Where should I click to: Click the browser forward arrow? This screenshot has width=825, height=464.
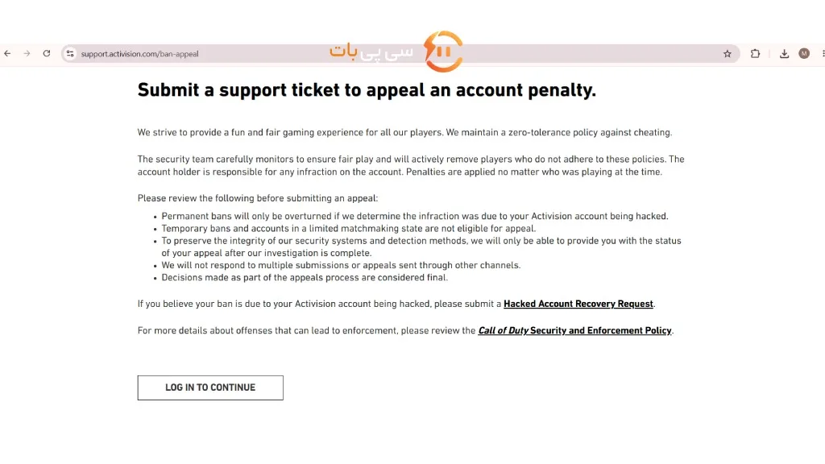[x=27, y=54]
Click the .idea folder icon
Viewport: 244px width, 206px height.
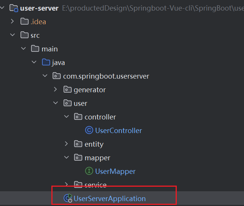click(24, 22)
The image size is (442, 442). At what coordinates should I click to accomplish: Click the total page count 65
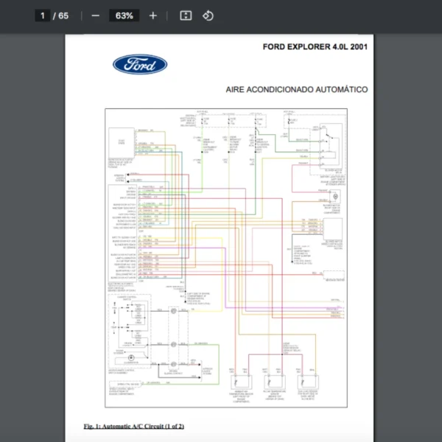[63, 15]
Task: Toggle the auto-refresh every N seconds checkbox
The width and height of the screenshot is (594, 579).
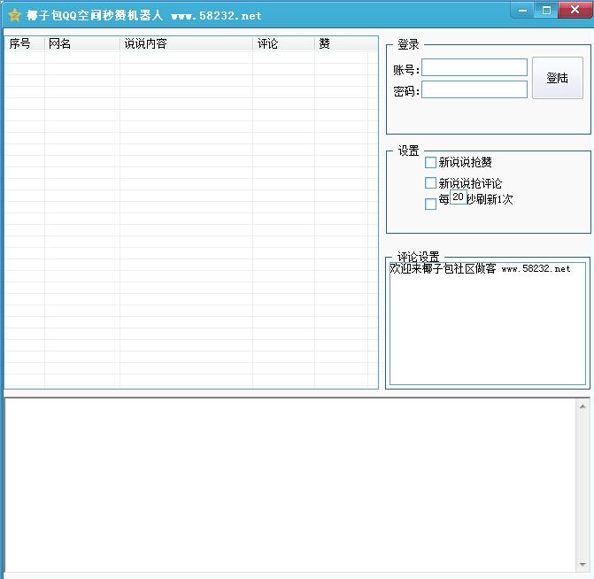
****************
Exercise objective:
Look above for the line containing "Task: Toggle the"; output that line and all lines after it through the last one exactly, without the pictures.

Result of the exercise:
Task: Toggle the auto-refresh every N seconds checkbox
The width and height of the screenshot is (594, 579).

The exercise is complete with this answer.